Your task:
Please copy the article on the EuroMed summit from "Thousands of people" to "on the immigrants.", inclusive, switching "Ceuta" to "Melilla" throughout.

Reading passage:
|EuroMed summit to focus on immigration and terrorism
|Meeting also to include Libya as a full member of the organization
The issue of immigration is set to top the agenda of November's summit meeting of European Union and southern Mediterranean countries, foreign ministers from 11 such states decided yesterday at a preparatory gathering in Tunisia.
"We need a global approach to the issue, which must be dealt with urgently because North African countries are no longer just the states of origin (of immigrants to Europe) but also points of transit," Spanish Foreign Minister Miguel Angel Moratinos told a news conference.
Thousands of people from across sub-Saharan Africa pass through the continent's Mediterranean states in their quest for what they hope will be a better life in Europe.
Five such people were killed last week as 500 would-be immigrants stormed a double fence around the Spanish enclave of Ceuta, a tiny pocket of Europe on the northernmost tip of Morocco.
"It's no longer a question of Algerian, Tunisian or Moroccan migrants coming to Europe, because there are bilateral agreements with these countries," Moratinos said.
"We must deal with new influxes from sub-Saharan Africa, which needs a global approach," he said.
Controversy and confusion has reigned as to whether Moroccan or Spanish bullets had killed two of the five immigrants.
A senior Moroccan Army officer insisted Moroccan troops had not fired on the immigrants.
"I categorically deny that our forces deployed their arms at any time. How could it be in our interest to fire on illegal immigrants," the officer told AFP on condition of anonymity, adding there was no evidence of any of those who died having been shot in the back.
To add to the confusion Spanish daily El Pais on Saturday quoted a preliminary police report saying that Spanish forces had not used live ammunition at Ceuta.
El Pais said the report suggested the impacts which killed two immigrants who died on the Spanish side of the border fencing came "probably from the other (Moroccan) side."
Spain now holds the presidency of the Mediterranean Forum, which groups Algeria, Egypt, France, Greece, Italy, Malta, Morocco, Portugal, Spain, Tunisia and Turkey.
The Euro-Mediterranean (EuroMed) summit in Barcelona on November 27-29 will mark the 10th anniversary of a program of cooperation between the European Union and the countries on the southern rim of the Mediterranean.

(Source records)
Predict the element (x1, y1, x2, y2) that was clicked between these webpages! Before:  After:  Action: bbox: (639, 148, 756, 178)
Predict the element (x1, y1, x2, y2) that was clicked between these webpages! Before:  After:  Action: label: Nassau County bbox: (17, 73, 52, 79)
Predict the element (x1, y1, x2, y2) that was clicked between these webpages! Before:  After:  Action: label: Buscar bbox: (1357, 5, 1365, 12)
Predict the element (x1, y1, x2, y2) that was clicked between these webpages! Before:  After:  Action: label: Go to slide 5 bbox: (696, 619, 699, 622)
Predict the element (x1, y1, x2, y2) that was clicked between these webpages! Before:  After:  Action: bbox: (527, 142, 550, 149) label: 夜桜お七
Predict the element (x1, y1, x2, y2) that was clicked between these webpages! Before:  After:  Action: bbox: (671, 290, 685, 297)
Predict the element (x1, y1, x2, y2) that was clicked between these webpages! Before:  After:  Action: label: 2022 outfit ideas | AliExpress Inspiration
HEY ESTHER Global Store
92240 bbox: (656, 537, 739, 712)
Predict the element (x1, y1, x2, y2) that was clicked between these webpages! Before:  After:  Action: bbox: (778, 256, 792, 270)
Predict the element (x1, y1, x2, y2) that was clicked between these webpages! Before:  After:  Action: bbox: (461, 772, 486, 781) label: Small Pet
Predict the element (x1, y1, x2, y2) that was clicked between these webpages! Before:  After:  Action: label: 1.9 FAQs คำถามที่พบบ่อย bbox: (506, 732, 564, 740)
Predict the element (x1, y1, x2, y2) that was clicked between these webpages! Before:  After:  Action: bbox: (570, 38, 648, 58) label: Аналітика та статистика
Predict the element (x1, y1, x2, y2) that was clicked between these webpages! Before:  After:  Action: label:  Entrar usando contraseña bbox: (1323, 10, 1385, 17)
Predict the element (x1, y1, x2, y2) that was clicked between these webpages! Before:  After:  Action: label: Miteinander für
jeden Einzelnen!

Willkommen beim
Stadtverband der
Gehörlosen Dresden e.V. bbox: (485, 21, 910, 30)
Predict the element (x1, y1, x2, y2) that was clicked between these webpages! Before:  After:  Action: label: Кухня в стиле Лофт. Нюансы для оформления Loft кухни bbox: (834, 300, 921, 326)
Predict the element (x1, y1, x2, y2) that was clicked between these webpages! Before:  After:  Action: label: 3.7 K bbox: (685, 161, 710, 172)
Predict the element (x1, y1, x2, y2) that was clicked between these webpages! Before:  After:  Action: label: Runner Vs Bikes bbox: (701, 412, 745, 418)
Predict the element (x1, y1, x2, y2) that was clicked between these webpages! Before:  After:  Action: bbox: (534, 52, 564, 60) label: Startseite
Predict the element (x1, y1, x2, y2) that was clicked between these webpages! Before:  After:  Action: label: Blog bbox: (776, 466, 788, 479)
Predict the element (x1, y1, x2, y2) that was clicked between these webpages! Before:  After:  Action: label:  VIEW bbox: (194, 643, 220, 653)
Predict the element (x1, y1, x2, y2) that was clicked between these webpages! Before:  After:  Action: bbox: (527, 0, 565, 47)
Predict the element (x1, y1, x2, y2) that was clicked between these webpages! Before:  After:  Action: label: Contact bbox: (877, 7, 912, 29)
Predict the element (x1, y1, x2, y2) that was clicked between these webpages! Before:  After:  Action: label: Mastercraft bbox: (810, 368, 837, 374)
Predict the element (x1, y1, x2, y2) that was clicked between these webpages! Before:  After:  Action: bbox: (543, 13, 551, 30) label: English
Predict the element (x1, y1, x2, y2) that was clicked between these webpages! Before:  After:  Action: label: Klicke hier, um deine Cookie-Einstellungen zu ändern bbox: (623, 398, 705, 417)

Expected answer:
Thousands of people from across sub-Saharan Africa pass through the continent's Mediterranean states in their quest for what they hope will be a better life in Europe.
Five such people were killed last week as 500 would-be immigrants stormed a double fence around the Spanish enclave of Melilla, a tiny pocket of Europe on the northernmost tip of Morocco.
"It's no longer a question of Algerian, Tunisian or Moroccan migrants coming to Europe, because there are bilateral agreements with these countries," Moratinos said.
"We must deal with new influxes from sub-Saharan Africa, which needs a global approach," he said.
Controversy and confusion has reigned as to whether Moroccan or Spanish bullets had killed two of the five immigrants.
A senior Moroccan Army officer insisted Moroccan troops had not fired on the immigrants.